Donner Laboratory, Lawrence Berkeley Laboratory, University of California, Berkeley, California 94720

The water-soluble carbodiimide salt 1-ethyl-3-(3'-dimethylaminopropyl)carbodiimide·HCl (EDCI·HCl) has been shown to increase the complement-dependent lysis of cultured mouse neuroblastoma C1300 cells by two types of antibody: (l) natural antibodies in the sera of normal (nonimmunized) rabbits, and (b) serum antibodies from syngeneic tumor-bearing A/HeJ mice. In the latter case, both the level of serum antibodies and the extent of carbodiimide enhancement of immune lysis were demonstrated in vitro to be substantially greater with sera from mice bearing 21-day-old tumors relative to 4-day-old tumors. The carbodiimide EDCI·HCl has also been found to increase the complement-dependent lysis of cultured TA3 carcinoma cells by serum antibodies from isogeneic LAF₁/J mice bearing ascites tumors in advanced stages of growth. Finally, it has been shown that EDCI·HCl exerts an antitumor activity in vivo that is significantly greater against 21-day-old than against 4-day-old neuroblastoma C1300 tumors. The increase in EDCI·HCl activity with tumor age is contrary to the response that would be expected if this drug were serving as an antimetabolite. This is evidenced by data showing that the antimetabolite 6-thioguanine is most effective against young, rapidly growing neuroblastoma C1300 tumors. The correlation between carbodiimide antitumor activity and host production of cytotoxic antibodies suggests that EDCI·HCl may operate in vivo by an immunological mechanism comparable to that demonstrated in vitro.

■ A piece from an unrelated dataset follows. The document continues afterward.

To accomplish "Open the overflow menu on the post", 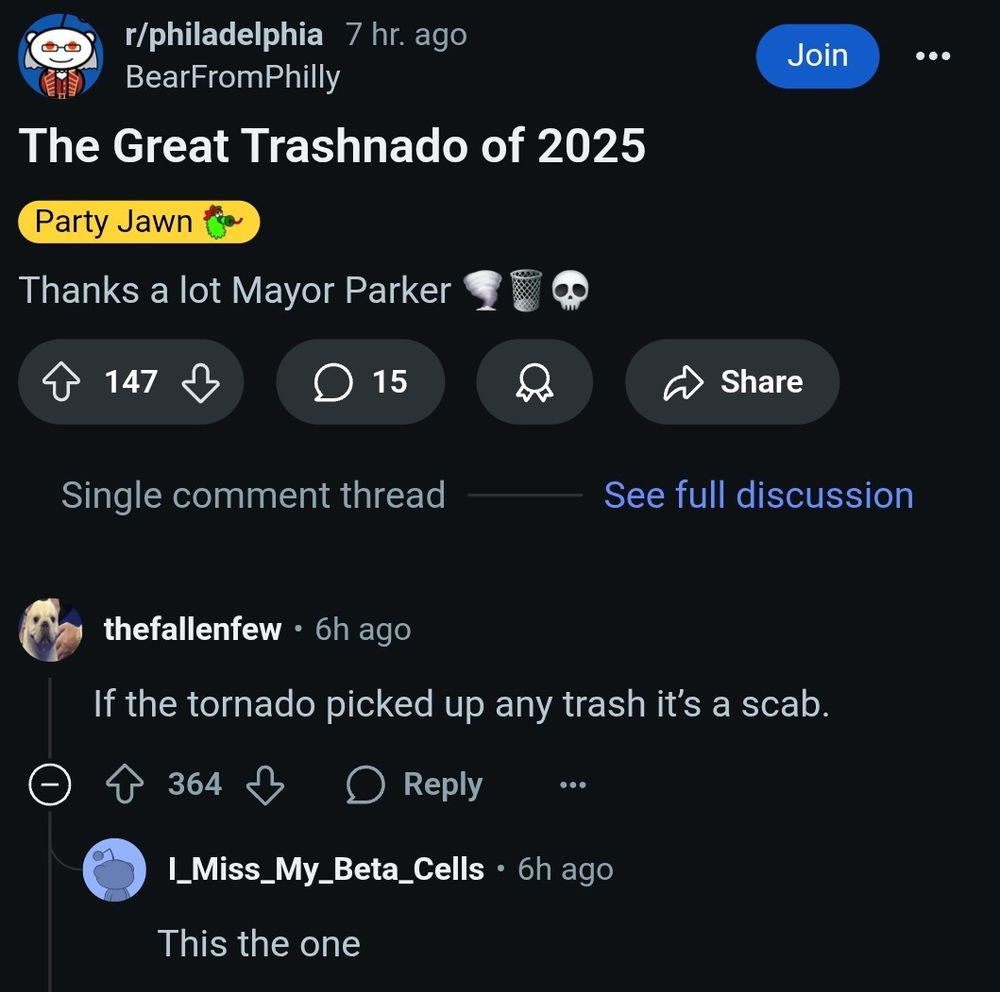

¹ This research was supported by the United States Atomic Energy Commission Contract W-7405-eng-48 with the Lawrence Berkeley Laboratory.

² Gratefully acknowledges support from a Bay Area Heart Committee Postdoctoral Fellowship (1969–1971) and National Cancer Institute Postdoctoral Fellowship 5-FO3-CA52469-02 (1971–1973).

³ Present address: Northwestern University Medical School, Chicago, Ill. 60201.

Received 3/ 4/74. Accepted 11/22/74.